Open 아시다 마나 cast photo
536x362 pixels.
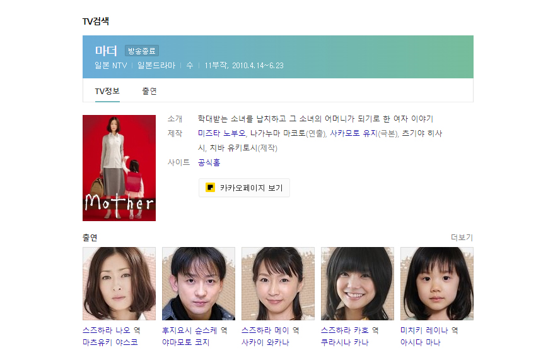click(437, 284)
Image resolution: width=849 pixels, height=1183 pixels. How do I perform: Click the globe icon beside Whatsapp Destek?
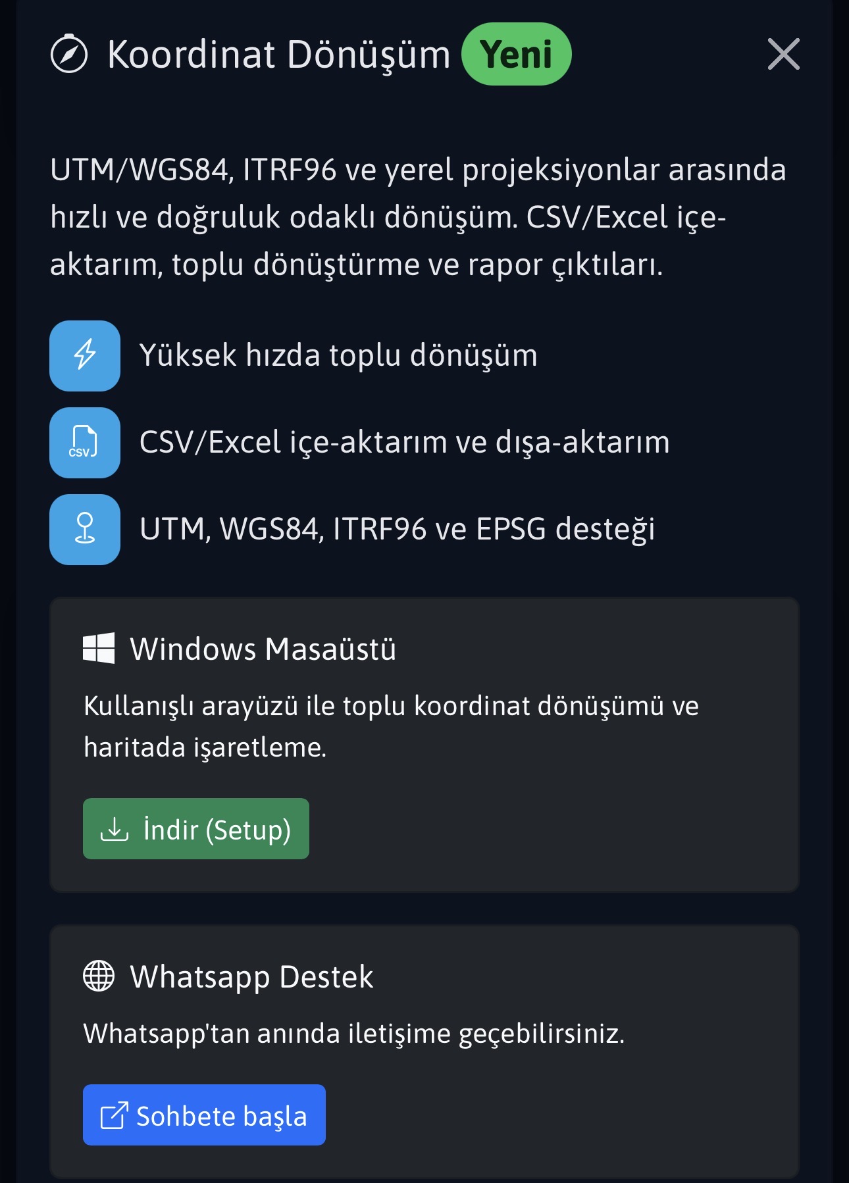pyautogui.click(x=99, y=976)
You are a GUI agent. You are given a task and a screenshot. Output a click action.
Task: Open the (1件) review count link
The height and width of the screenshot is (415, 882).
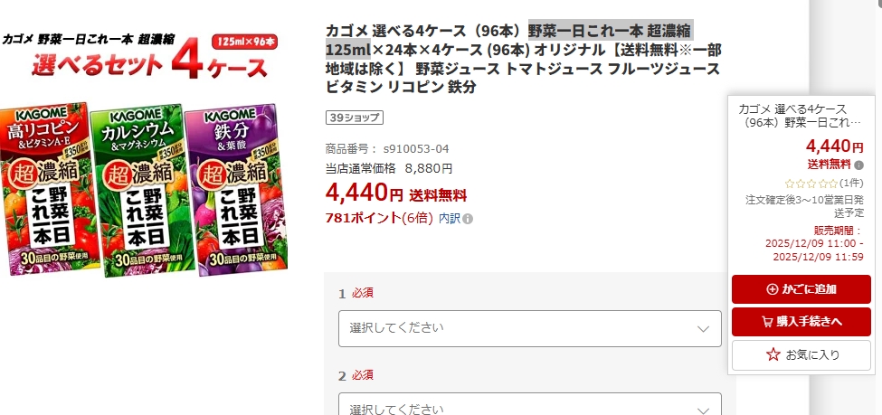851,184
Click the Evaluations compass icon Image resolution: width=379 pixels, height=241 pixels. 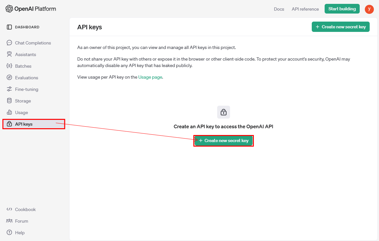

What to work on
Please repeat the lines above from the line containing "536x362 pixels." through the final line, both included, exactly as they stand and without pictures.

Written reply
536x362 pixels.
click(437, 284)
Image resolution: width=849 pixels, height=1183 pixels. How do I perform: Click the globe icon beside Whatsapp Destek?
pyautogui.click(x=99, y=976)
You are a GUI agent. You are given a task and a screenshot. Output a click action.
Task: Open the (1件) review count link
The height and width of the screenshot is (415, 882).
851,184
Click the Evaluations compass icon Image resolution: width=379 pixels, height=241 pixels. 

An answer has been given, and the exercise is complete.